I'm in the high desert for the what, third or fourth year now. It's perfect--lots of roads to ride, hiking or running in the mountains, a beautiful pool down in Palmdale. Though this year it's just riding. No running or swimming. 


Monday I rode with Dan/Slowman and his wife Toni. Well, what I thought was going to be a nice desert floor loop ended up being not so desert floor.  Dan, Toni and Monty went swimming and while they were swimming I rode 30 minutes. I should have known better when I asked Monty if he were riding with us. A very quick "NO" was the answer. So the three of us drove over out of Palmdale and parked. Dan said, it's a nice 25 mile loop. It started out ok--a few little rollers, one small climb and then a good downhill. I was thinking, good, a loop so we don't have to go back up that. Silly me.

At the bottom of the hill we turned onto San Franciscquito Cyn. That should have given me my first inkling of what was to come. It immediately started uphill. Not super steep, but enough that I was only going about 6 mph. After about a quarter mile, it bumped up fairly steep (8% or so) and I was NOT happy! As Dan said later, I had my whiny-bitchy moment. Toni and I had stopped to catch our breath and she took off and I thought about walking for about 10 seconds, then I got back on the bike and just rode up to the top. Well, there was a 12% stretch, thankfully not long, and I got to the top, then it was a screaming downhill to the burg of Green Valley. Then we turned onto Spunky Cyn. At least it had a fun name. But of course, to get back to where we started, we had to get out of the canyon.
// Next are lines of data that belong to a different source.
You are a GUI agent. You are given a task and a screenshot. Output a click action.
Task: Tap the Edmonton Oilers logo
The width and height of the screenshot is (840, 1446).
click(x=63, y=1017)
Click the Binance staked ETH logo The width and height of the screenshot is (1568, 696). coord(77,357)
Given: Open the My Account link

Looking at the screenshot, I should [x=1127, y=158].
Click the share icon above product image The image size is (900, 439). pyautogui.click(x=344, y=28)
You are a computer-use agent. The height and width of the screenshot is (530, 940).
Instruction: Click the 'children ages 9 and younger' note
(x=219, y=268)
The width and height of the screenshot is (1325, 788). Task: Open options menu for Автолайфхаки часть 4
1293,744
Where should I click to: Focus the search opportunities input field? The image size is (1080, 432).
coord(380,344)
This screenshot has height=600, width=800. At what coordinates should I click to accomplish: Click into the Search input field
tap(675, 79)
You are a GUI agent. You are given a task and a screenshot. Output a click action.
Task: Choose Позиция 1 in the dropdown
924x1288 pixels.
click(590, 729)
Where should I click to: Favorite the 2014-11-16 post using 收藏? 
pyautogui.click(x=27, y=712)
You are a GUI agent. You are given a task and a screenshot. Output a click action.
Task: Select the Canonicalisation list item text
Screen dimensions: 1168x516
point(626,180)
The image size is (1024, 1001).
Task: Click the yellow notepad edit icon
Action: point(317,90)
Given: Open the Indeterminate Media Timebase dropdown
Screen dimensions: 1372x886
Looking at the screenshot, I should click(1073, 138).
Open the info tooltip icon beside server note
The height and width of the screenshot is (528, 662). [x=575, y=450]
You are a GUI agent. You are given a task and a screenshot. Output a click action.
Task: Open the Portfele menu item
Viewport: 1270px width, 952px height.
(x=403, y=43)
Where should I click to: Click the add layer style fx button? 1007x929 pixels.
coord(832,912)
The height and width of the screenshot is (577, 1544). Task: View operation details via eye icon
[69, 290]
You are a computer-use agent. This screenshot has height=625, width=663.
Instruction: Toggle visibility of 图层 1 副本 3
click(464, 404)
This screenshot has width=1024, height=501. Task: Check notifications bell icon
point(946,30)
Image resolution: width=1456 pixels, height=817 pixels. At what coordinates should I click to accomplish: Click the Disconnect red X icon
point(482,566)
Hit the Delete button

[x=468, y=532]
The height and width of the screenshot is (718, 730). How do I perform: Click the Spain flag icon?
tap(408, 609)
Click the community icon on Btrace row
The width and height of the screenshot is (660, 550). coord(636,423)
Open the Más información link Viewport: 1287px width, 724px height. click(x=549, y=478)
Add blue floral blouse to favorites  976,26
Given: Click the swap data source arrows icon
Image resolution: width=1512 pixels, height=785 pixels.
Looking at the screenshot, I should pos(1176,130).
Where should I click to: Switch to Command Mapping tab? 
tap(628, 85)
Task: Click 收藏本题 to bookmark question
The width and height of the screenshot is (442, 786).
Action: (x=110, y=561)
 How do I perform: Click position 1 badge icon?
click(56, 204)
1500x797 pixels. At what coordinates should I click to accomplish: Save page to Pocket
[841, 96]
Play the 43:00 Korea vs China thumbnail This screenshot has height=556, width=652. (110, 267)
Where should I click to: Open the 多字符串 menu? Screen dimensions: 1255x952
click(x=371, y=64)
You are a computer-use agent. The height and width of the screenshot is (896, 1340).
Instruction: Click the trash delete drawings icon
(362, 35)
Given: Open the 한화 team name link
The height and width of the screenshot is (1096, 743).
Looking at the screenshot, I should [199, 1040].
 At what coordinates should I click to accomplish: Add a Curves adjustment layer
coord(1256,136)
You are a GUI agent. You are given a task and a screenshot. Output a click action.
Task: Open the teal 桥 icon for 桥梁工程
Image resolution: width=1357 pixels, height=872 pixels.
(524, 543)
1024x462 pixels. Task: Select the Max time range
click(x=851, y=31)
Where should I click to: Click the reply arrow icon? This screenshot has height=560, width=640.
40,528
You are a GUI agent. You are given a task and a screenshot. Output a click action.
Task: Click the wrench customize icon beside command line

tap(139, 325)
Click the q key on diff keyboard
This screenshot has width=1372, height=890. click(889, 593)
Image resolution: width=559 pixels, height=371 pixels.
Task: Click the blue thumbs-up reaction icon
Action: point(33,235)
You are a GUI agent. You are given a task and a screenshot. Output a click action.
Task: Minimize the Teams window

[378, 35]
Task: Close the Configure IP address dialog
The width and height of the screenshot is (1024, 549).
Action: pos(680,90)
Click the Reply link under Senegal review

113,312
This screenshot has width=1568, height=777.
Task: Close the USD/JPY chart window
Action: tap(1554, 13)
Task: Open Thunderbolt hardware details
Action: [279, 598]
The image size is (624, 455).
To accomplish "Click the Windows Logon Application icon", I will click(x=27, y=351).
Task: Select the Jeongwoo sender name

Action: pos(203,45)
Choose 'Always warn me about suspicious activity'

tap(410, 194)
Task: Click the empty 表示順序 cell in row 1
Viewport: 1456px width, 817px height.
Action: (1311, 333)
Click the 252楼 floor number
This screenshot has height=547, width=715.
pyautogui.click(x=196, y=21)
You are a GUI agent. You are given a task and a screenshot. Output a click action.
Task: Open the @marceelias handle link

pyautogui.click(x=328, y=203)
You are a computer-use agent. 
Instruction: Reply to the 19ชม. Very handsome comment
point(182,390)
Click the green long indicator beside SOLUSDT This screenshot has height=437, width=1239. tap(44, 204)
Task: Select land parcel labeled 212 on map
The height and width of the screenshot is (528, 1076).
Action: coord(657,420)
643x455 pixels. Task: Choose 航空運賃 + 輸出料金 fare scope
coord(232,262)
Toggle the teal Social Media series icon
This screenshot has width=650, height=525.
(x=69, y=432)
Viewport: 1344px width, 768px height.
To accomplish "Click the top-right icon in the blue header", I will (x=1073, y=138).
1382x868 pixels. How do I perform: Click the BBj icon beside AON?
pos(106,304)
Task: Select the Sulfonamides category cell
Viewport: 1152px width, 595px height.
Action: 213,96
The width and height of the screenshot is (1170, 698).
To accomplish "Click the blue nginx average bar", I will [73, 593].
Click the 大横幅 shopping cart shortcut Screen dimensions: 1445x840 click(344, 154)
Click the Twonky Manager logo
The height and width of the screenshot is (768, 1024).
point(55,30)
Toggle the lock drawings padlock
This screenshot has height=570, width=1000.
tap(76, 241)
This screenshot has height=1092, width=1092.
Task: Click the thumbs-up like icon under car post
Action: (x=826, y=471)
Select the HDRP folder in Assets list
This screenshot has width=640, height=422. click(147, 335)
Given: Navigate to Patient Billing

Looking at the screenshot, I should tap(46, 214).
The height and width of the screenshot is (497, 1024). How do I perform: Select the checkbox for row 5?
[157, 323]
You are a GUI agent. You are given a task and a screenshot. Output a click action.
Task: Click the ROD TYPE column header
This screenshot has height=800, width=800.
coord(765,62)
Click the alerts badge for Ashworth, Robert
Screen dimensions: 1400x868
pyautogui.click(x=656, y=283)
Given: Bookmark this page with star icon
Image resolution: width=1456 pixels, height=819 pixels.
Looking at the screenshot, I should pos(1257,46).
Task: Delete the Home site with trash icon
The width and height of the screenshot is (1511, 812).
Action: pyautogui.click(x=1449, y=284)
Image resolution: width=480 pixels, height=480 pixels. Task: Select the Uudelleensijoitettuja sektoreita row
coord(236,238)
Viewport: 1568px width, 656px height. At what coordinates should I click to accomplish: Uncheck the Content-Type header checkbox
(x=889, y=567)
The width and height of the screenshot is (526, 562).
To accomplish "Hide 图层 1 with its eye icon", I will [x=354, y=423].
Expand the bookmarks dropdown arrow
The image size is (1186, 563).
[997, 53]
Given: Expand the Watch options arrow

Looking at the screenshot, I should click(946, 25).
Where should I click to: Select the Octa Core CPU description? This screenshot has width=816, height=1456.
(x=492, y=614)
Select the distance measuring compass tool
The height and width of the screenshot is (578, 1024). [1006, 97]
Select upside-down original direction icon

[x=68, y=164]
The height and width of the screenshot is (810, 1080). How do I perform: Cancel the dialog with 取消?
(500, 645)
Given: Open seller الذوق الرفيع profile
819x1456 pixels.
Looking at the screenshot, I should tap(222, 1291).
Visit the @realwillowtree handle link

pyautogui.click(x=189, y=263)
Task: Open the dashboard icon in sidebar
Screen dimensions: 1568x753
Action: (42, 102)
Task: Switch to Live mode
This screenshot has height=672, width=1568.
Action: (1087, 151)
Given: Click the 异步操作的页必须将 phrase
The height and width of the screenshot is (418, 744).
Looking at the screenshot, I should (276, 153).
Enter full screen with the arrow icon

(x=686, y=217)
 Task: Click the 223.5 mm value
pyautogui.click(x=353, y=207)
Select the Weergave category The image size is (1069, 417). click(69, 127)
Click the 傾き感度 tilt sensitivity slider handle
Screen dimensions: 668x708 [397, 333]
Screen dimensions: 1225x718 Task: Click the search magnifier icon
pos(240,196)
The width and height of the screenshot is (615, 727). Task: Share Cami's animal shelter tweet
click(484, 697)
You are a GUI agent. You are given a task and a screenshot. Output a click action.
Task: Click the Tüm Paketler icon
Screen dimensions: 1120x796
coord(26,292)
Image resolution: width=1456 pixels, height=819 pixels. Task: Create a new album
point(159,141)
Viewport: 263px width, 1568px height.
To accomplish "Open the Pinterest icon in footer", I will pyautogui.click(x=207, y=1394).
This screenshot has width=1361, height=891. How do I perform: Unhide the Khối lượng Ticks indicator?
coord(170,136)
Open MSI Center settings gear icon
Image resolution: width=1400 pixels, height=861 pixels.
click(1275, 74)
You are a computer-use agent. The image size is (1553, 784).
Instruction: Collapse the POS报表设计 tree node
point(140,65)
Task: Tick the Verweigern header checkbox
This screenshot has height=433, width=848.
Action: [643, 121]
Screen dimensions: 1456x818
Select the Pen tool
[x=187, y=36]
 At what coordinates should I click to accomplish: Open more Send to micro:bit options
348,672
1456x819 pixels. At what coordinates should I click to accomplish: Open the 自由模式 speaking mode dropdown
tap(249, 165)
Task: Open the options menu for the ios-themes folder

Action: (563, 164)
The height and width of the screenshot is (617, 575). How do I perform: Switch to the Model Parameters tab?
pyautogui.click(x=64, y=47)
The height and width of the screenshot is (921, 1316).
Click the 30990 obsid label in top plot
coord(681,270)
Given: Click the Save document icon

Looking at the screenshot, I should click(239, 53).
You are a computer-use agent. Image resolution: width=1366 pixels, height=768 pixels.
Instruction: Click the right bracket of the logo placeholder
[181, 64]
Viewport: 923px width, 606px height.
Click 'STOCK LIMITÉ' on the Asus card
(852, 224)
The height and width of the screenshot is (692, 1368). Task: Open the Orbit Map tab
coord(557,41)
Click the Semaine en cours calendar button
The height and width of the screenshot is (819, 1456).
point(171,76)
Spunky wasn't as steep as SFquito, but longer. And, at the top, another long downhill. Dan said at the bottom that that was the last big hill. What he didn't mention was that to get back to the car, there was yet another hill, longer but not as steep (way longer) and oh yeah, with a headwind. I think I averaged about 6-8 mph on most of that climb. At least at the top there was a beautiful 2-3 mile downhill that wasn't so steep as to make you need to feather the brakes a lot. Though with the wind, I was pedaling fast in my biggest gear and only hitting 24-25 mph.

My total riding time for the day was 2:20, but lots of climbing.

http://photos1.blogger.com/hello/101/2656/640/3%20canyons.jpg  This is the loop we rode. We didn't ride the straight line and hook out to the right.

Longer ride today, leaving from the house, so from 4,200 feet up to about +5,000 feet.